EXERCISE OBJECTIVE
Show each line of the records below that contains the word "pair".

* Begin RECORD EXTRACTS *

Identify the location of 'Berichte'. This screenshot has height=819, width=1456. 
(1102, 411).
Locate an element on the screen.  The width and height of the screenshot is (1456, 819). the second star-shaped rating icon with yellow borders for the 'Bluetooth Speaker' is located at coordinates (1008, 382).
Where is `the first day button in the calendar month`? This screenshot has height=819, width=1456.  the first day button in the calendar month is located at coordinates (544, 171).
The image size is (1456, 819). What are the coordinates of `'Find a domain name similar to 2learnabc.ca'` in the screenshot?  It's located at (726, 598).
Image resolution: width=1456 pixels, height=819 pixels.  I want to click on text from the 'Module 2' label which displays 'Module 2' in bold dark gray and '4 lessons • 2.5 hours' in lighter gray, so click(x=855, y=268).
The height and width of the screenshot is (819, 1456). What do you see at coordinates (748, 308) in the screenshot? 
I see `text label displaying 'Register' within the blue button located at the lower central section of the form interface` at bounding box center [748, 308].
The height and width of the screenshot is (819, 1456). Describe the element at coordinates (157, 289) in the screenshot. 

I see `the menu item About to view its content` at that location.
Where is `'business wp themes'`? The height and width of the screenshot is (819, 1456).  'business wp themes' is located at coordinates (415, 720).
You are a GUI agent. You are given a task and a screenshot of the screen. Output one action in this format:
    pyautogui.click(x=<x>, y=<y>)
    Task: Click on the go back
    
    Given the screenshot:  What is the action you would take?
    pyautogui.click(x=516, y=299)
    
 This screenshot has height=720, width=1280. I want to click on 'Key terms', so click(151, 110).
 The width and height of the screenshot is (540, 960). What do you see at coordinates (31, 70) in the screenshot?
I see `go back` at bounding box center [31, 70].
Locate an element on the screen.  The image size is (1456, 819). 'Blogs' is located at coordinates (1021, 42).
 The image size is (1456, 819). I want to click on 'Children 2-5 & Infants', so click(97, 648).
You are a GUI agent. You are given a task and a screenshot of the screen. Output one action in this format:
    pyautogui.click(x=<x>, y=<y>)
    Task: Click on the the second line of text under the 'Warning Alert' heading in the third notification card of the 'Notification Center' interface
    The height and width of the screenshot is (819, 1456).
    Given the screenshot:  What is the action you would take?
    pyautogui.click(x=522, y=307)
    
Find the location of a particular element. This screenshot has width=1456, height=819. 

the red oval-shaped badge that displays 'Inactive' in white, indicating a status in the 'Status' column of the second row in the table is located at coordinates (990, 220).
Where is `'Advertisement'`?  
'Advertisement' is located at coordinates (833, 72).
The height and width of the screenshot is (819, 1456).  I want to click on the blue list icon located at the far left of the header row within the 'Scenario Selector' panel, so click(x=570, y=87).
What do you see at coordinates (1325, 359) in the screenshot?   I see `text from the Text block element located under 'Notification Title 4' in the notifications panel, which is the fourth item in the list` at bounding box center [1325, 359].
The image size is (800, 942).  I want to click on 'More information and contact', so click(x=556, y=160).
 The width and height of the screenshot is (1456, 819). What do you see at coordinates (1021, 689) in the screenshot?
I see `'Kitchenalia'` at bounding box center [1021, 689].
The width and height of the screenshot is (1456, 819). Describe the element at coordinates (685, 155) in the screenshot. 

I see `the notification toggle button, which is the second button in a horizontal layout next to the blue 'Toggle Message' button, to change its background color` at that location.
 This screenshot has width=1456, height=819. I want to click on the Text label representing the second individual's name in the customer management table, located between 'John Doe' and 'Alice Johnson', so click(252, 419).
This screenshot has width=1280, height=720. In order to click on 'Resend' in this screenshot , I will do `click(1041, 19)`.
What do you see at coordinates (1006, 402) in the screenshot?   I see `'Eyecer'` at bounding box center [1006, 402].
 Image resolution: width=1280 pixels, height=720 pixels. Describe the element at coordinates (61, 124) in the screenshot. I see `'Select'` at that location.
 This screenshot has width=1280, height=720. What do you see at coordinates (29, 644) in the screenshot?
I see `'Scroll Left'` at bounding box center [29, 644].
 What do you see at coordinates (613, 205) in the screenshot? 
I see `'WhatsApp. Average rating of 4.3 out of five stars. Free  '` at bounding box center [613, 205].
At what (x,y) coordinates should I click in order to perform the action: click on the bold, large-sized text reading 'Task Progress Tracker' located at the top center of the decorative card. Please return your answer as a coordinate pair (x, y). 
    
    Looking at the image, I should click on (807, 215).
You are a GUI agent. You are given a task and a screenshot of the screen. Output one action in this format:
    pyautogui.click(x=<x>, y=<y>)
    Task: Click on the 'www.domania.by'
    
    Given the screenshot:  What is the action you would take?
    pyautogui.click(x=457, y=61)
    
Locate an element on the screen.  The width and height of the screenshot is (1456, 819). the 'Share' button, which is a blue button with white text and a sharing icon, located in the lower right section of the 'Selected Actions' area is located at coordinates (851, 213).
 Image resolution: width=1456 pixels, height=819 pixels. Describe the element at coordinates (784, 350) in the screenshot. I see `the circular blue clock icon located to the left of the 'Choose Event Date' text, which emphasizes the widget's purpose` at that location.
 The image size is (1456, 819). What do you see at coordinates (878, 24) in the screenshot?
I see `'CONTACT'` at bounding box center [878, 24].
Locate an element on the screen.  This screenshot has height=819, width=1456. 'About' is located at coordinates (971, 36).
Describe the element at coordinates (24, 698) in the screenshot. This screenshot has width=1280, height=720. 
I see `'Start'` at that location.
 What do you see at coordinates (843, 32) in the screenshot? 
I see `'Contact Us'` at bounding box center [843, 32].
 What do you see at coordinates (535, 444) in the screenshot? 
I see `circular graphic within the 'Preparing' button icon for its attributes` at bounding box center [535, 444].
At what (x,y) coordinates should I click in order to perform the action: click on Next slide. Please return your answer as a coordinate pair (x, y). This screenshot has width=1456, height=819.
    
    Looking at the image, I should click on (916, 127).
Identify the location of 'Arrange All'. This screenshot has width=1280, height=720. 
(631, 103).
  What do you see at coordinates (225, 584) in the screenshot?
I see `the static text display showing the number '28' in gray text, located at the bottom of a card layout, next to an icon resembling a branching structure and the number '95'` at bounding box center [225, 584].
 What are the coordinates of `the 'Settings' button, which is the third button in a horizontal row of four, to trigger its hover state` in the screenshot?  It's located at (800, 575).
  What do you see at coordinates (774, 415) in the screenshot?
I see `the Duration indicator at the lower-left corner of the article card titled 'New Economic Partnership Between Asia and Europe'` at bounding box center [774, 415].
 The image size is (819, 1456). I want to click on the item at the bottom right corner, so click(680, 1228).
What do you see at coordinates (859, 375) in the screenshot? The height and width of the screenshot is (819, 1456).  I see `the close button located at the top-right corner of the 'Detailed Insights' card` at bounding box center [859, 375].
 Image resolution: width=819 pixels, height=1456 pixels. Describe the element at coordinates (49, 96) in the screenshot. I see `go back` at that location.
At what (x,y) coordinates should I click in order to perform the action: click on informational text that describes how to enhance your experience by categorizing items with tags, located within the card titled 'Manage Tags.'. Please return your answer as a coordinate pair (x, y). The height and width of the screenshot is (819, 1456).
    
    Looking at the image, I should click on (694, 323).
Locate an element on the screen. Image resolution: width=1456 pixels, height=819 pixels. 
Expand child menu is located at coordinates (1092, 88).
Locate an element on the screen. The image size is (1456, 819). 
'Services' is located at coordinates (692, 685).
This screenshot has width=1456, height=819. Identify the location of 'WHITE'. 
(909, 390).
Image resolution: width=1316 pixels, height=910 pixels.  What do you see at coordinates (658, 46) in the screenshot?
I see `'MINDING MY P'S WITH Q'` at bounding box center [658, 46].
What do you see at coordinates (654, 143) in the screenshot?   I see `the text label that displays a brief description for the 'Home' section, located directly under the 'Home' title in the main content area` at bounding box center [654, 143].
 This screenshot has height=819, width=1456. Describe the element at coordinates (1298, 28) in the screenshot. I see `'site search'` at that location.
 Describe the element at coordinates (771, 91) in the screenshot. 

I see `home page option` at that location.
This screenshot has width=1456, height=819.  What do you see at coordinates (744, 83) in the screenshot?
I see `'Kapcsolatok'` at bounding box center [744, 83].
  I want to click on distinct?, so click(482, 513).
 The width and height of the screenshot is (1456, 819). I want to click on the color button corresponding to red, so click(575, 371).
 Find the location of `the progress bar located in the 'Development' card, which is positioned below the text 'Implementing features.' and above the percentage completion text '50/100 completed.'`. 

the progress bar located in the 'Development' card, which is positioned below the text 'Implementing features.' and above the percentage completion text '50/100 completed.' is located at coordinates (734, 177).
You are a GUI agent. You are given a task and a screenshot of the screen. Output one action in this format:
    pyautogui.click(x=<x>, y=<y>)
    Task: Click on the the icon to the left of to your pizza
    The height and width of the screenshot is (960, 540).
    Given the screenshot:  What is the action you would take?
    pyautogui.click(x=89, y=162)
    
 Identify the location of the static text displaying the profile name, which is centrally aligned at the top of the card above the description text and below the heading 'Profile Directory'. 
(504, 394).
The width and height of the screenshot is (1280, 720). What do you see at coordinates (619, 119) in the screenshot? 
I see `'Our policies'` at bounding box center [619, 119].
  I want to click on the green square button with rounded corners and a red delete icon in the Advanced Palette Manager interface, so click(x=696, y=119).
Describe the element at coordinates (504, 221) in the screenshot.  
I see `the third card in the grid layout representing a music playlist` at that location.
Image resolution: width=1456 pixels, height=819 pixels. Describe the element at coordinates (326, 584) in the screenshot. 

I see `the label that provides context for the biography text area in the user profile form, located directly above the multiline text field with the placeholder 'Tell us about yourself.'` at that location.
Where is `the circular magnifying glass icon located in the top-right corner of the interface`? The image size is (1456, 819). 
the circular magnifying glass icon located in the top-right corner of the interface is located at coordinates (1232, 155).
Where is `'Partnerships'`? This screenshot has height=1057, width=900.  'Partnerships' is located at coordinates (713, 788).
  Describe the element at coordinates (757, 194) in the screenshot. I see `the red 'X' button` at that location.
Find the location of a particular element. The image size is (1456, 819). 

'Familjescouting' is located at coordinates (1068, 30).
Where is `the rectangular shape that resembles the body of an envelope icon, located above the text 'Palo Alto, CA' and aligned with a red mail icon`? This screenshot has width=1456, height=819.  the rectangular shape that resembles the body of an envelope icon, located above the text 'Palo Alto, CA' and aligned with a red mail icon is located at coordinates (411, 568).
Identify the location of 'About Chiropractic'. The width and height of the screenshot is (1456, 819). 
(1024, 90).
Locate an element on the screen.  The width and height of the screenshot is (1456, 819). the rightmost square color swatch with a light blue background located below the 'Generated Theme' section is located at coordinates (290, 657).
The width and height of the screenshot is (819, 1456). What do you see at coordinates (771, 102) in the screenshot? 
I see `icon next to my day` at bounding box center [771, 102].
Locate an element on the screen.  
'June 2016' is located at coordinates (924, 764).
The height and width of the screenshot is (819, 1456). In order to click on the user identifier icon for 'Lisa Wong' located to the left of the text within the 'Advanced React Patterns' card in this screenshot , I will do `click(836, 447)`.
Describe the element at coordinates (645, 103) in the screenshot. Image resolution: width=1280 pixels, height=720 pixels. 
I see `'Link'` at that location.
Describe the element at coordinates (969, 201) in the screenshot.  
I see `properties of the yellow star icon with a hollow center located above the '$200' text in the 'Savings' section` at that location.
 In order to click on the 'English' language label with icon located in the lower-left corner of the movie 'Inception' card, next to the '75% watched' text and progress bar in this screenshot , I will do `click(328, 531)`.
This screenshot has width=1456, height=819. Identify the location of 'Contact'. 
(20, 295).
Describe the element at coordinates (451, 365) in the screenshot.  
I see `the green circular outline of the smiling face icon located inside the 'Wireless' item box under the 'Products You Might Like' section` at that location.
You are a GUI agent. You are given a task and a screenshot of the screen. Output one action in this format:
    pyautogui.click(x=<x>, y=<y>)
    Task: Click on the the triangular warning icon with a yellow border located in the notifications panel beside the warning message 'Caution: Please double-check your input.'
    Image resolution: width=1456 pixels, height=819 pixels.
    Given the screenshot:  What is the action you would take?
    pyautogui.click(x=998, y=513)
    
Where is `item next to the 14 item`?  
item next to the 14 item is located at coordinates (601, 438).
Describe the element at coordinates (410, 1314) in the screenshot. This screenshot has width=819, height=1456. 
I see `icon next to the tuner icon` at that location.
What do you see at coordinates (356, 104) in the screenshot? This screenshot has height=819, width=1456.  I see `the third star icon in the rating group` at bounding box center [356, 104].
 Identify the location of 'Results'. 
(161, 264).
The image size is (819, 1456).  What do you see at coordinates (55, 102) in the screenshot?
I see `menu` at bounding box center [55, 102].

* End RECORD EXTRACTS *

WORKED ANSWER
At what (x,y) coordinates should I click in order to perform the action: click on the bold, large-sized text reading 'Task Progress Tracker' located at the top center of the decorative card. Please return your answer as a coordinate pair (x, y). 
At what (x,y) coordinates should I click in order to perform the action: click on Next slide. Please return your answer as a coordinate pair (x, y). This screenshot has width=1456, height=819.
At what (x,y) coordinates should I click in order to perform the action: click on informational text that describes how to enhance your experience by categorizing items with tags, located within the card titled 'Manage Tags.'. Please return your answer as a coordinate pair (x, y). The height and width of the screenshot is (819, 1456).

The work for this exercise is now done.